### Data for processing
########################################
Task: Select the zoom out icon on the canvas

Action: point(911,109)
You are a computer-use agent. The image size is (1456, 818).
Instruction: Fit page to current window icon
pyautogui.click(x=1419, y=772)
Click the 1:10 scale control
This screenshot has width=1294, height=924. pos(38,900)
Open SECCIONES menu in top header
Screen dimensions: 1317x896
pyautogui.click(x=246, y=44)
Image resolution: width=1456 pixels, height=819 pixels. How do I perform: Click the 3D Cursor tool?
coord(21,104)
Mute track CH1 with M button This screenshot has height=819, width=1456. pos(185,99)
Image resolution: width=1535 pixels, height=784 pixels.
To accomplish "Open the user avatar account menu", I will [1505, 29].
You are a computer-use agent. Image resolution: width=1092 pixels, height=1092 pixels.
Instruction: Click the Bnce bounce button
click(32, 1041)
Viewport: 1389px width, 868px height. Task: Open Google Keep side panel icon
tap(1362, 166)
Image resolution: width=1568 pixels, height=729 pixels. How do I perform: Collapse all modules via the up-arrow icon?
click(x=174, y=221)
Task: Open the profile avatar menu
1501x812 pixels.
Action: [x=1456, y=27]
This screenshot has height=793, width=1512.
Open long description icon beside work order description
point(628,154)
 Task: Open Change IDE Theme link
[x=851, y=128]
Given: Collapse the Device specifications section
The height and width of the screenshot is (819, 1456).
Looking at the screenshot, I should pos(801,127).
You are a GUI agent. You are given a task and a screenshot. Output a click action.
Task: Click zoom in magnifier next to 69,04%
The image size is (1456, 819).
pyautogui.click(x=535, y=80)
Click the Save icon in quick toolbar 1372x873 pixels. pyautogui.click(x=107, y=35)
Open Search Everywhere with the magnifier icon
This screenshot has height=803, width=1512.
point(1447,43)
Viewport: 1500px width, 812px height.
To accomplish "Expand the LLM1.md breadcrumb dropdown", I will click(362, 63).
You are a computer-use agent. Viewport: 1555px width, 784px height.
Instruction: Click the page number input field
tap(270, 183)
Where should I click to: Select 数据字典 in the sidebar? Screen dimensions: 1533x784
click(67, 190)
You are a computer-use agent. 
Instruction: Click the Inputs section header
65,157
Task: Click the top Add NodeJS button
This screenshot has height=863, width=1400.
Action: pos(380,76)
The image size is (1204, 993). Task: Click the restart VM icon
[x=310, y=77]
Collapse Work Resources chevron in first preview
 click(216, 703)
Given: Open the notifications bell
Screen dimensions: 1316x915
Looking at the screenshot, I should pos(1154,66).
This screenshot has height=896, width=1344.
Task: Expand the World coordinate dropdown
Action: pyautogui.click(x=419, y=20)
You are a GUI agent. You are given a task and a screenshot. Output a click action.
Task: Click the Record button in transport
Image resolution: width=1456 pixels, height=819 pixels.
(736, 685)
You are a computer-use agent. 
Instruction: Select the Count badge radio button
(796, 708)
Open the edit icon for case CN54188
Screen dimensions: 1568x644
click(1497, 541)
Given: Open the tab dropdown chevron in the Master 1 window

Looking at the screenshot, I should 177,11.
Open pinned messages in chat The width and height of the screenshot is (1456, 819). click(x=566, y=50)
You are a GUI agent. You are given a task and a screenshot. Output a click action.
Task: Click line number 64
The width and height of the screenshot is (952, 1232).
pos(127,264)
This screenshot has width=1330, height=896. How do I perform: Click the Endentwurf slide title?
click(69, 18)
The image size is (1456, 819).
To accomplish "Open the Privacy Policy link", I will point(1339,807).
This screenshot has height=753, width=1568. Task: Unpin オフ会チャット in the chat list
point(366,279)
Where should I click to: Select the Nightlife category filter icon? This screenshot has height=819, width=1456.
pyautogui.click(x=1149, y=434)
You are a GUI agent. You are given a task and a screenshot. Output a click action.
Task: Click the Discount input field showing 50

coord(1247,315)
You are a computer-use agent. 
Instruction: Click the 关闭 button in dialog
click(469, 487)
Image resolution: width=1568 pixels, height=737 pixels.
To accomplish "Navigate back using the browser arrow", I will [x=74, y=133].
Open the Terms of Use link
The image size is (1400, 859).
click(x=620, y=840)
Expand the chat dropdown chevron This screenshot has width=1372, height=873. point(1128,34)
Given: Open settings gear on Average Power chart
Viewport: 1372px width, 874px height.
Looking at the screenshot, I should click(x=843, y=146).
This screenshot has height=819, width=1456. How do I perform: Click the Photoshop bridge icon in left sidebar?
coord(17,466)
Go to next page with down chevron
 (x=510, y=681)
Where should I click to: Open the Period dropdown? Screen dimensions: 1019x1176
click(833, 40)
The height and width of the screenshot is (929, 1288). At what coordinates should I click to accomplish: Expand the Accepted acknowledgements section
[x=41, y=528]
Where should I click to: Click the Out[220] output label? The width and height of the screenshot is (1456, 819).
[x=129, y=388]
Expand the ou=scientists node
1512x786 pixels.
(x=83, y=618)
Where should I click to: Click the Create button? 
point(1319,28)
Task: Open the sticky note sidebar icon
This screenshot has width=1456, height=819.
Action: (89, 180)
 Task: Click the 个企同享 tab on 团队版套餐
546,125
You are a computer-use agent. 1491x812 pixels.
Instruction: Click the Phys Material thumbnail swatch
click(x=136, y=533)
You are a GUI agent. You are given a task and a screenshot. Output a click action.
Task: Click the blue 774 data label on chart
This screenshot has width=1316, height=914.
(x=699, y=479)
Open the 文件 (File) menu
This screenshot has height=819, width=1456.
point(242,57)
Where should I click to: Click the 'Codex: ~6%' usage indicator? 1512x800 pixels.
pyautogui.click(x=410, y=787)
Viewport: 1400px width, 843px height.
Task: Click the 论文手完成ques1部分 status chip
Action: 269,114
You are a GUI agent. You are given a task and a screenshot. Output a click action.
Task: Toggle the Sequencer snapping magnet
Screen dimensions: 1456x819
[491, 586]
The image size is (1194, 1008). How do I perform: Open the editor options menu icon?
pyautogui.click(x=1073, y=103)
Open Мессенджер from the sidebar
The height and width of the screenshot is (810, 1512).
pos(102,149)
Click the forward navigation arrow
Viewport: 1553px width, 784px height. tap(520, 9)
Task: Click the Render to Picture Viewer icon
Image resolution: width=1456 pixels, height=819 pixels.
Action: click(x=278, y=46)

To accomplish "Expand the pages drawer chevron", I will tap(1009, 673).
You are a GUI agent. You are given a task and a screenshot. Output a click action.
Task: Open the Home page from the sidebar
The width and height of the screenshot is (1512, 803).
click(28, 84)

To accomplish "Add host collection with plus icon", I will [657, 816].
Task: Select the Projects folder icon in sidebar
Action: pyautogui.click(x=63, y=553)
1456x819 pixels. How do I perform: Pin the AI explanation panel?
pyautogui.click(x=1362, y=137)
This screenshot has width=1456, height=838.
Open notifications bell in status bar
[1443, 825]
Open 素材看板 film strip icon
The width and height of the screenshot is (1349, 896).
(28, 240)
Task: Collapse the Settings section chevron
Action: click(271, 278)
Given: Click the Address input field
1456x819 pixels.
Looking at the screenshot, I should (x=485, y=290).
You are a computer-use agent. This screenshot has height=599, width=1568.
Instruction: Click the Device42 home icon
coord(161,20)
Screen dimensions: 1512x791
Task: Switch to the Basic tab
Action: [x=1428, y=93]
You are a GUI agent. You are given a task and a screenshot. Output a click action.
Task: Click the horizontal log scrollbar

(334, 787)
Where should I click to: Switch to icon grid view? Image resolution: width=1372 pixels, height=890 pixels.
########################################
### Assignment
In the records above, find each line that mentions the word "chart", and copy it.

### Output of the task
Given: Open settings gear on Average Power chart
Task: Click the blue 774 data label on chart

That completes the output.